▶ _Instructions to follow_
Could you render these lines of data as a JSON list of strings, one string per line, omitting blank lines?

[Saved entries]

━━━

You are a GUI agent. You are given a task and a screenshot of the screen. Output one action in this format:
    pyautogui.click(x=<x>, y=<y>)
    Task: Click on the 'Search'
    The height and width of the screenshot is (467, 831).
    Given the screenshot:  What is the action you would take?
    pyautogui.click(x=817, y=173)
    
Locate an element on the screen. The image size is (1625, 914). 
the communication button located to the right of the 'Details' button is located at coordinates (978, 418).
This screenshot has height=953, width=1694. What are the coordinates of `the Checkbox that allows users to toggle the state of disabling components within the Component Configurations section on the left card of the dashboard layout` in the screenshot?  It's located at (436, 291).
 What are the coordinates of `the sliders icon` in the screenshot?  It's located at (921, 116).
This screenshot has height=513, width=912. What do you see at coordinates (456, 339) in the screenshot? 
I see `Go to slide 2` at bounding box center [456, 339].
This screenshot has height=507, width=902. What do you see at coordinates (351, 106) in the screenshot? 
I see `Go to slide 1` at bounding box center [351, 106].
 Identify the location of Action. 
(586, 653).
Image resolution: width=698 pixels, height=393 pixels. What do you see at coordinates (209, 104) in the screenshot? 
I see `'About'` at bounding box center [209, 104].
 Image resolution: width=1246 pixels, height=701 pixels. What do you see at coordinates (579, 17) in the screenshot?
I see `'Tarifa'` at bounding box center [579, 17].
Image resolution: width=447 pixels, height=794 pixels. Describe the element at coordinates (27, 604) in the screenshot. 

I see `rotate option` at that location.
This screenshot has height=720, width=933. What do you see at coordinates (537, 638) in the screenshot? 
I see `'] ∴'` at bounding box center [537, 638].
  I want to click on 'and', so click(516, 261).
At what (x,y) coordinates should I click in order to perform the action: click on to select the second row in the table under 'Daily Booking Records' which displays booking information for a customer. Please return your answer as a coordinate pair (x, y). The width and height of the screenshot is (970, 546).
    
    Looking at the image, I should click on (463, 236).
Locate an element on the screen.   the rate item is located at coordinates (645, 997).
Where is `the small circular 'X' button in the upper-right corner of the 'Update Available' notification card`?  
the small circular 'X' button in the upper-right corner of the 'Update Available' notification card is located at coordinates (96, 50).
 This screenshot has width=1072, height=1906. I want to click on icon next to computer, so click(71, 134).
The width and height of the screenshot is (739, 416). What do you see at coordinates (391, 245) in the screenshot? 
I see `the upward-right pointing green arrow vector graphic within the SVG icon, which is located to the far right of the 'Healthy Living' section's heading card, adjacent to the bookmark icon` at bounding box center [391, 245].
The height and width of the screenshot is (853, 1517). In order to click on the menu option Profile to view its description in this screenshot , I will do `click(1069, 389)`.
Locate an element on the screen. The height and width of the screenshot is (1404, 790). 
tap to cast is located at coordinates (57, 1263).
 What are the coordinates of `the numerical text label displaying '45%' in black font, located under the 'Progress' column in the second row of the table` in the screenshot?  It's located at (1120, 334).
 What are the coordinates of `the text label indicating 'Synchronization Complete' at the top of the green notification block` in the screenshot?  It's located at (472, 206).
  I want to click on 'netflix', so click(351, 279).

━━━

▶ _Correct response_
[
  "You are a GUI agent. You are given a task and a screenshot of the screen. Output one action in this format:",
  "    pyautogui.click(x=<x>, y=<y>)",
  "    Task: Click on the 'Search'",
  "    The height and width of the screenshot is (467, 831).",
  "    Given the screenshot:  What is the action you would take?",
  "    pyautogui.click(x=817, y=173)",
  "Locate an element on the screen. The image size is (1625, 914). ",
  "the communication button located to the right of the 'Details' button is located at coordinates (978, 418).",
  "This screenshot has height=953, width=1694. What are the coordinates of `the Checkbox that allows users to toggle the state of disabling components within the Component Configurations section on the left card of the dashboard layout` in the screenshot?  It's located at (436, 291).",
  " What are the coordinates of `the sliders icon` in the screenshot?  It's located at (921, 116).",
  "This screenshot has height=513, width=912. What do you see at coordinates (456, 339) in the screenshot? ",
  "I see `Go to slide 2` at bounding box center [456, 339].",
  "This screenshot has height=507, width=902. What do you see at coordinates (351, 106) in the screenshot? ",
  "I see `Go to slide 1` at bounding box center [351, 106].",
  " Identify the location of Action. ",
  "(586, 653).",
  "Image resolution: width=698 pixels, height=393 pixels. What do you see at coordinates (209, 104) in the screenshot? ",
  "I see `'About'` at bounding box center [209, 104].",
  " Image resolution: width=1246 pixels, height=701 pixels. What do you see at coordinates (579, 17) in the screenshot?",
  "I see `'Tarifa'` at bounding box center [579, 17].",
  "Image resolution: width=447 pixels, height=794 pixels. Describe the element at coordinates (27, 604) in the screenshot. ",
  "I see `rotate option` at that location.",
  "This screenshot has height=720, width=933. What do you see at coordinates (537, 638) in the screenshot? ",
  "I see `'] ∴'` at bounding box center [537, 638].",
  "  I want to click on 'and', so click(516, 261).",
  "At what (x,y) coordinates should I click in order to perform the action: click on to select the second row in the table under 'Daily Booking Records' which displays booking information for a customer. Please return your answer as a coordinate pair (x, y). The width and height of the screenshot is (970, 546).",
  "    Looking at the image, I should click on (463, 236).",
  "Locate an element on the screen.   the rate item is located at coordinates (645, 997).",
  "Where is `the small circular 'X' button in the upper-right corner of the 'Update Available' notification card`?  ",
  "the small circular 'X' button in the upper-right corner of the 'Update Available' notification card is located at coordinates (96, 50).",
  " This screenshot has width=1072, height=1906. I want to click on icon next to computer, so click(71, 134).",
  "The width and height of the screenshot is (739, 416). What do you see at coordinates (391, 245) in the screenshot? ",
  "I see `the upward-right pointing green arrow vector graphic within the SVG icon, which is located to the far right of the 'Healthy Living' section's heading card, adjacent to the bookmark icon` at bounding box center [391, 245].",
  "The height and width of the screenshot is (853, 1517). In order to click on the menu option Profile to view its description in this screenshot , I will do `click(1069, 389)`.",
  "Locate an element on the screen. The height and width of the screenshot is (1404, 790). ",
  "tap to cast is located at coordinates (57, 1263).",
  " What are the coordinates of `the numerical text label displaying '45%' in black font, located under the 'Progress' column in the second row of the table` in the screenshot?  It's located at (1120, 334).",
  " What are the coordinates of `the text label indicating 'Synchronization Complete' at the top of the green notification block` in the screenshot?  It's located at (472, 206).",
  "  I want to click on 'netflix', so click(351, 279)."
]